Craig promotes $4M expansion of real-time technology amid privacy worries

Christine Ferretti
The Detroit News
"Facial recognition is a stand-alone technology," Police Chief James Craig  said. "It's only a tool. Facial recognition can never be used to make arrests based on probable cause."

Detroit — Police Chief James Craig made his pitch Monday for a $4 million expansion of the city's Real Time Crime Center amid community privacy concerns, stressing it's "about the business of reducing violence."

Craig detailed the department's reasoning for the build-out during a Detroit City Council Public Health and Safety subcommittee session before members voted to move the three-year contract to the full body for a final vote later this month.

The plan would expand the existing crime center at Detroit's public safety headquarters as well as add two mini precinct-based centers in the 8th and 9th precincts. It comes amid tension over the growing use of surveillance technology in Detroit and controversial facial recognition software.

“This is about the business of reducing violence," Craig told council members on Monday, adding when the cameras are deployed he's confident "we will see a reduction."

Detroit has 568 locations in Project Green Light, an initiative launched several years ago that allows police to monitor real-time video feeds from gas stations, restaurants, stores and other city businesses.

During his annual State of the City speech this spring, Mayor Mike Duggan touted plans that would allow police to tap into video from cameras mounted on city traffic lights as an additional crime-fighting measure.

Green Light has "grown well beyond our expectations," Craig said. With the department's goal of making the city safer, officials realize they have outgrown the current real-time crime operation, he said.

"We know when we have the use of video technology we can go back at the time of the shooting ... and have a higher probability of solving that crime," Craig said. "We believe, just like with Green Light, suspects engaging in that behavior will engage in other decisions."

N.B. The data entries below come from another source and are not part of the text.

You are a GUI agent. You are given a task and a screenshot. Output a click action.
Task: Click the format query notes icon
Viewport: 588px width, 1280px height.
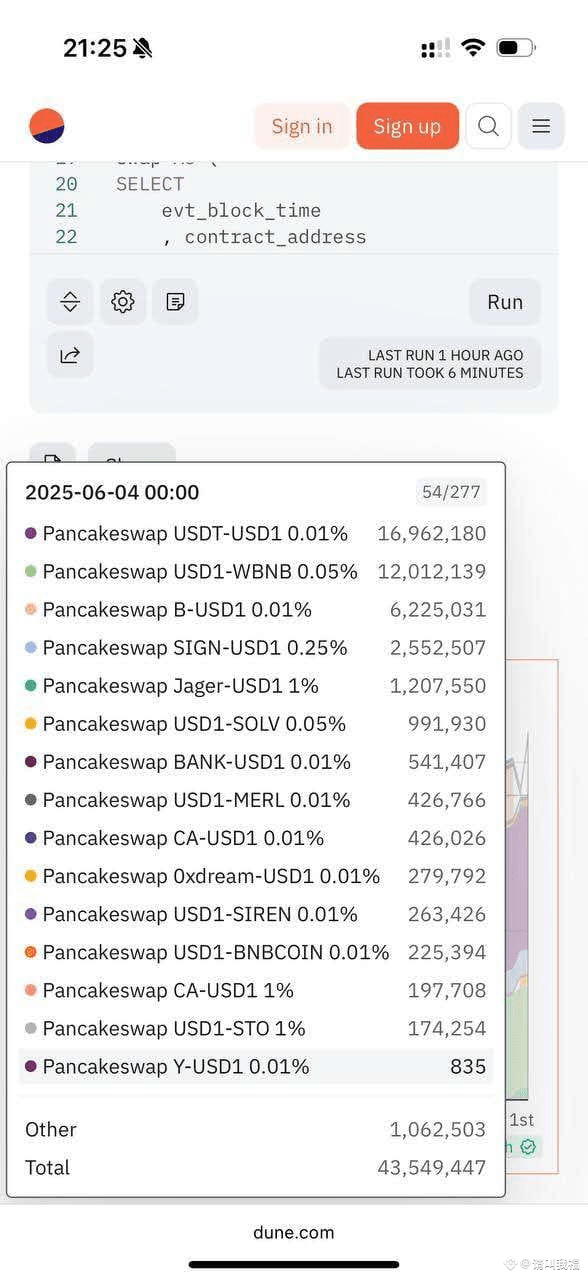click(x=175, y=301)
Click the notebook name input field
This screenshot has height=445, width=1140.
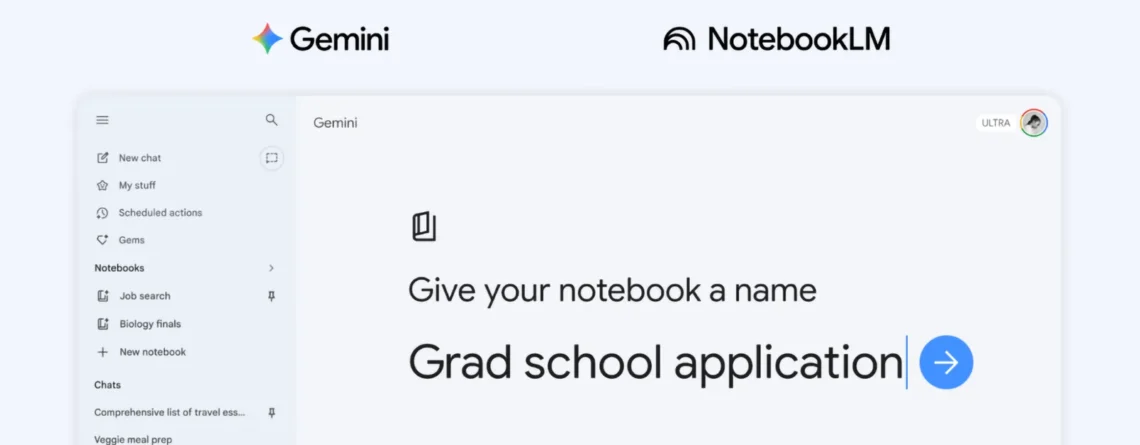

During a public comment period, Detroit activist Elena Herrada said she adamantly opposes any money being used for surveillance contracts.

"They are putting $4 million into facial recognition equipment and trying to say they are not going to use it for arresting people," Herrada told The Detroit News after the session. "In the meantime, no resources are going into neighborhoods. ... They don't have anything going for the people. They are trying to turn us into a police state."

Councilman Scott Benson, who chairs the public health and safety committee, said facial recognition software has become a "passionate debate" in the city and inquired whether it was a factor in the crime center expansion.

When The News reported plans for the facial recognition software in October 2017, police officials said it would be used in conjunction with the Green Light program. But Craig has since said the software is not part of Green Light.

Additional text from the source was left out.